By Richard Ramsay, LivingWorks Education
By now, virtually every parent and educator has heard about 13 Reasons Why, the popular Netflix drama that tells the story of high school student Hannah Baker and her decision to take her own life. The series has fuelled controversy, generated discussion, and prompted many questions: is the subject matter—including relationship troubles, cyber bullying, sexual assault, reputation slurs, depression, tone-deaf adults, self-doubt, and aloneness—too disturbing to talk about with youth? Do these things cause or contribute to suicide, or are they unrelated? Did the producers go too far in their portrayal of Hannah ending her life, and did they overlook the risk of suicide contagion as a result of the series? Is the positive and hopeful focus by the cast, producers, and mental health professionals in Beyond the Reasons, 13 Reasons’ companion documentary, overshadowed by the series’ dark themes and the surrounding controversy?

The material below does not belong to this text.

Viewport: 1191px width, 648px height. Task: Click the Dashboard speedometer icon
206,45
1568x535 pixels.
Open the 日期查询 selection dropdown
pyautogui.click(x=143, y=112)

Whatever our answers may be, 13 Reasons Why is here to stay. It’s the most widely discussed Netflix series based on social media impressions, and a second season is in the works. Though the story is fictional, for many people, the issues it explores are very real. Young people are talking about and reacting to it, schools are deciding what measures to take, and some crisis lines are even reporting increased call volumes. We have an opportunity here not just to weigh in, but to make a difference. It is vitally important that we channel the attention and discussion around 13 Reasons Why into positive dialogue and meaningful action.
We need dialogue and action to engage with youth about their lived experience and their own reasons why they might be thinking about suicide. We need to create spaces and environments where youths, parents, and educators feel comfortable talking about these experiences directly, not going around them. And when these dialogues lead us to a young person who is actively considering suicide, we need to be prepared with comfort and ability. We need to be open to youths’ turmoil and uncertainty between dying and living, going beyond their reasons to die and helping them explore their reasons to live.

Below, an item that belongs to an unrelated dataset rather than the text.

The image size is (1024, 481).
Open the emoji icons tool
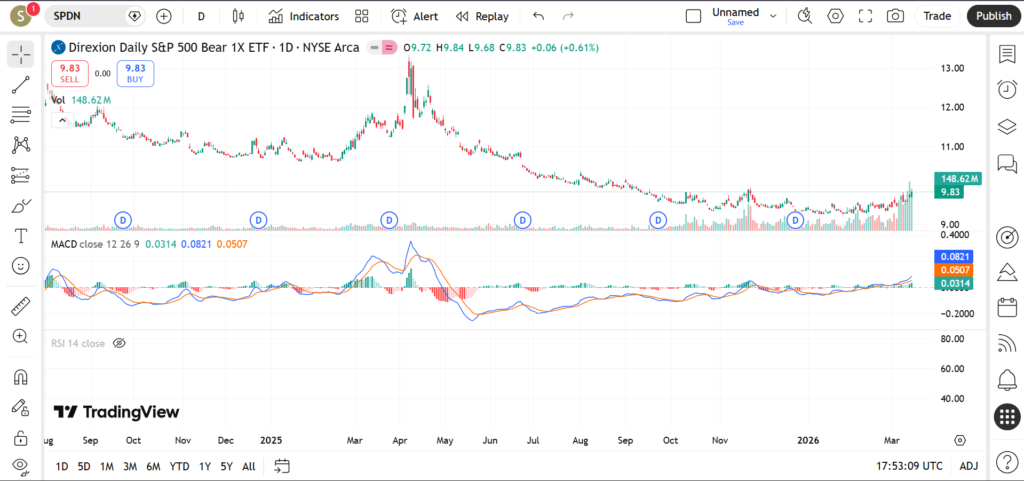[20, 266]
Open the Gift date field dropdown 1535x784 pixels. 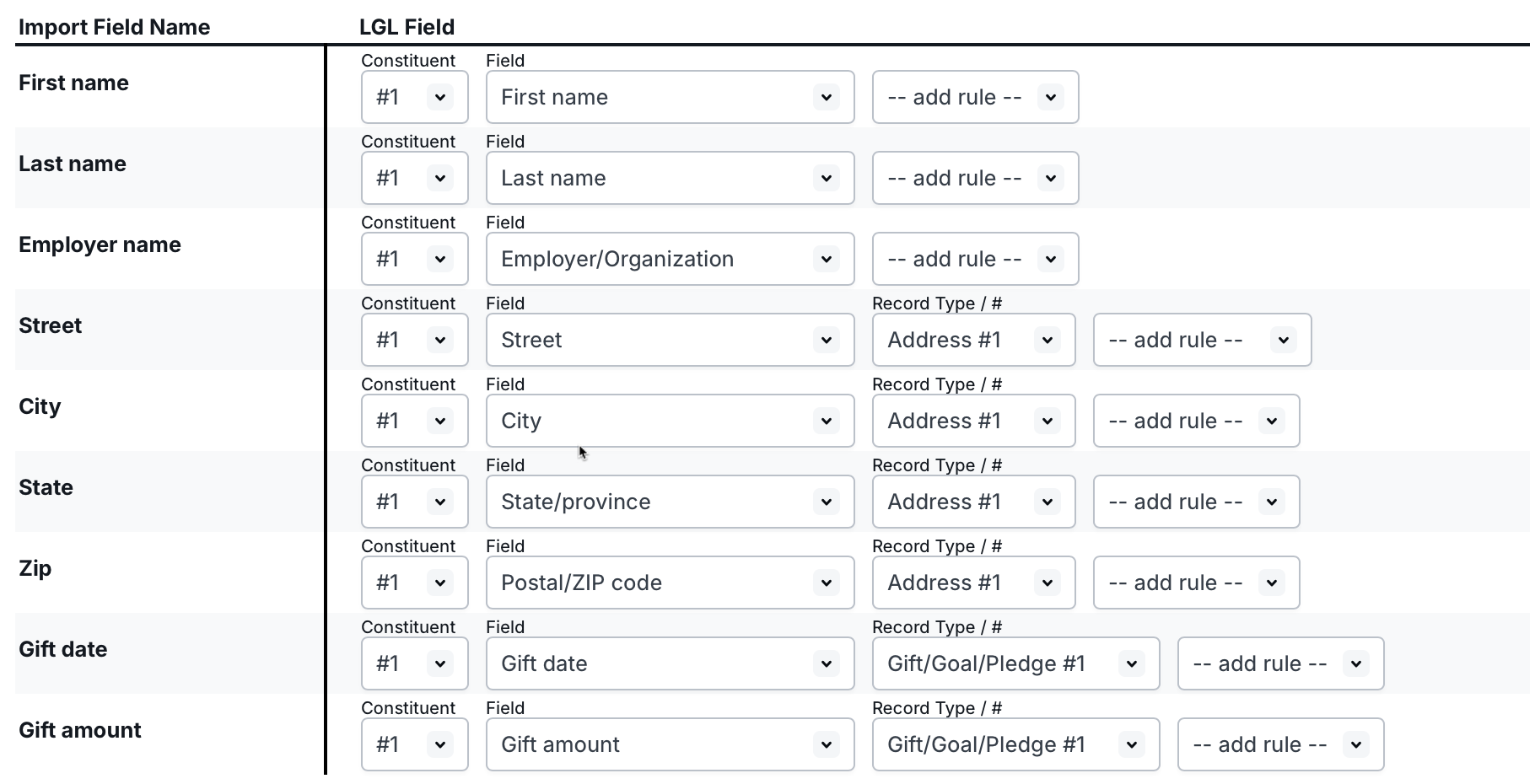pyautogui.click(x=670, y=663)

These are difficult conversations to have, but they are not impossible—in fact, virtually anyone can learn a set of skills to talk about suicide and carry out a helpful intervention if necessary. Evidence shows that skills training is one of the most effective ways to prevent suicide, yet a 2017 study confirmed earlier findings that many school staff are underprepared to talk about this issue.
At LivingWorks, we’ve been providing training for over 30 years, and we’ve witnessed the difference it makes. We’ve heard the stories and seen the published evidence that skills training breaks down stigma, makes suicide easier to talk about, helps prepare people to intervene, and best of all, helps make differences between dying and living. Our safeTALK program lasts three hours, and has been shown to make a positive impact for youth as well as adult participants. Our two-day ASIST workshop is a recognized effective practice ideal for preparing people to be life-supporting helpers. Both programs are excellent ways of preparing to help save a life from suicide.
Our colleagues in the suicide prevention field have developed a number of thoughtful 13 Reasons Why discussion resources to get the conversation started. We recommend the talking points developed by Suicide Awareness Voices for Education and the Jed Foundation, Teen Line’s help for parents and educators, and the 13 Reasons Why Webinar by the American Foundation for Suicide Prevention, American School Counselor Association, and National Association of School Psychologists. Oxford High School in Oakland even launched a project called 13 Reasons Why Not, in which students publicly explore their reasons for choosing life in times of distress. Finally, Beyond the Reasons is available on Netflix and features commentary from the actors, producers, and mental health professionals as they discuss their hopes and intentions for the series.
Once the dialogue is underway, training is next logical step. It helps us—as parents, community leaders, caregivers, and educators—proactively take steps to keep our youth, schools, and communities safer from suicide in the long term. LivingWorks has thousands of trainers across North America ready to provide evidence-based training that will prepare you to talk through youths’ “reasons why” and reach their “reasons beyond.” Our trainer network is ready to step up. Others in suicide prevention are too.